Quelles mesures ont été prises dans les écoles pour permettre aux victimes de parler ?
Selon le baromètre annuel de la CGE sur l’égalité femmes-hommes, les deux tiers des établissements répondants (66,2 %) déclarent disposer d’une cellule chargée de traiter les situations de harcèlement sexuel ou de comportements sexistes ; ils étaient seulement 46 % il y a trois ans. Ces cellules sont soit internalisées, soit externalisées et peuvent être sollicitées par téléphone, mail ou sur rendez-vous. Et 72,5 % des cellules ont été saisies au moins une fois dans les douze mois.

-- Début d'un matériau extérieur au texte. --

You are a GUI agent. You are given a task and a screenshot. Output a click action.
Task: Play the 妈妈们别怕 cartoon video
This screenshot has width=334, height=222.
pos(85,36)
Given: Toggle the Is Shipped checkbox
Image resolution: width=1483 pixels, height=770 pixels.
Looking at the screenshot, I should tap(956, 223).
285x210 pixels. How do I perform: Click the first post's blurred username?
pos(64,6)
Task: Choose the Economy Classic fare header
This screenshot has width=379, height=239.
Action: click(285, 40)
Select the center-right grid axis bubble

Elles pourraient l’être encore davantage, ce qui nous incite à multiplier la communication autour d’elles. D’autant que les victimes ont du mal à parler : en raison de l’état de sidération dans lequel elles sont après une agression et aussi parce qu’elles ont peur d’être étiquetées à l’école en dénonçant un autre étudiant. Certaines écoles ont aussi mis en place des étudiants référents sur les questions de violences sexistes et sexuelles et il faudrait les développer. Car c’est parfois plus facile de parler à une personne de son âge.
Comment réagit la direction d’une école lorsqu’elle a vent de violences sexistes ou sexuelles ?
Nous entendons la victime, puis la personne mise en cause pour mener une instruction contradictoire. En fonction des faits, nous décidons des mesures conservatoires, des sanctions disciplinaires ou de signaler les faits au procureur. Dans de nombreux cas moins graves, l’écoute, l’accompagnement et la médiation peuvent répondre à la demande de la victime.
En attendant que la justice fasse son travail, certaines victimes sont contraintes à croiser leur agresseur sur le campus…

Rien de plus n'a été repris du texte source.